12 Step programs teach a tool they call HALT: hungry angry lonely tired. Don’t make big decisions when you are hungry, angry, lonely or tired.
Other schools of thought say, “honor the mammal”–we are spiritual beings in physical bodies. These bodies need physical attention. Practicing HALT suggests that when you are upset or irritated, ask yourself:
- Have I eaten today? Am I eating well / healthy / what I need?
- Am I angry about something not related to my partner? Even if it is my partner that I think I’m angry at, can I cool down (10 seconds, 10 minutes, 10 hours) before continuing?
- Am I lonely for something my partner is not able to provide?
- Am I tired? Would a nap, or a break, change my outlook?
- Have I had any exercise in the past 48 hours? How long have I been indoors?
- Some aspects of sex fall into the “mammal” category, too. How long has it been?
You can pray all day for the strength to solve a thorny problem with your partner, but you may find an answer just as quickly by eating lunch and taking a walk outside together.
“Hungry” is usually pretty simple, but the larger question of nutrition might take some life change. In addition, if the two of you follow different eating plans, such as low fat and low carb, you will get hungry at different times after the last meal. John eats cereal for breakfast and is ready for lunch long before I am, after eggs & sausage. Sometimes, unfortunately, “ready for lunch” sometimes shows up as, “would you please quit dawdling around this store?”
Learning to understand each other’s expression of anger is one of the huge areas of learning to be a couple. Outside of that particular element, however, is still the work of stepping away from an angry response long enough to regain your physical calm. Even if your partner is the ostensible cause of your anger, it can help to separate the most powerful physical feelings from any decisions you need to make about what happened.

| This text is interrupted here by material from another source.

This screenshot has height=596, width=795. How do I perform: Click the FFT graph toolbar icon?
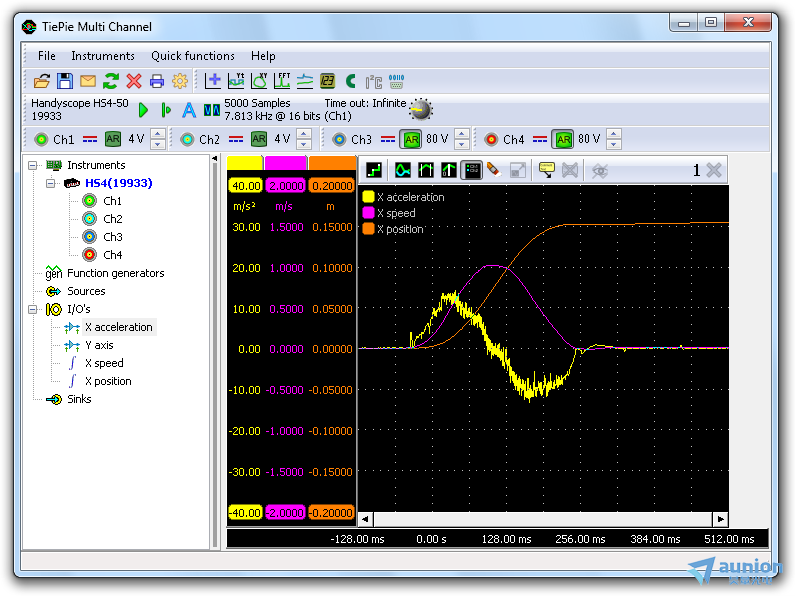283,81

“Lonely,” inside a relationship, can be subtle, yet devastating. When you first meet, you are everything to each other. Over time, that glow tarnishes a bit. I’ve had to learn that I need a certain amount of “girl” time, talking about subjects that bore John to tears. He needs time with guys, but also found a lot of comfort in his upholstery class, surrounded by women who loved to listen to him on days when I couldn’t be there.
Sometimes “lonely” masquerades as needing a hobby, or to make art. I spent one very uncomfortable autumn trailing around shopping malls with someone, because that’s what he knew to do with a Saturday afternoon. Eventually, I realized that I needed to be making stuff, not looking at stuff someone else had made. When I bought a sewing machine and set to work on my own art, I was fine.
Tired can be a weapon, if you’re not careful. “Not now, I’m tired.” The first two or three times one of you pulls the “tired” card to avoid making a decision or having a difficult conversation, you get a bye. After a while, though, you have to learn to solve for “tired.” Get more sleep. Give up some activity that’s keeping you from having the time you need to have the good relationship you want.
If “tired” is getting in the way of sex, start earlier.
The big thing to remember about “honor the mammal” remedies is that they wear off quickly. Brushing your teeth lasts for 12 hours, at best; showering for 24. Most of us have to eat three times a day, and exercise only lasts for two days. My back exercises wear off in 26 hours. I’d be in better shape if they wore off in 22, so I’d be achy in the morning and remember to do them.
Some couples will discover they have weekday cycles that work, but they have to develop different routines for handling HALT on the weekends. In the beginning, we had trouble on three-day weekends, in part because the extra day off disrupted your eating and exercise habits. YMMV.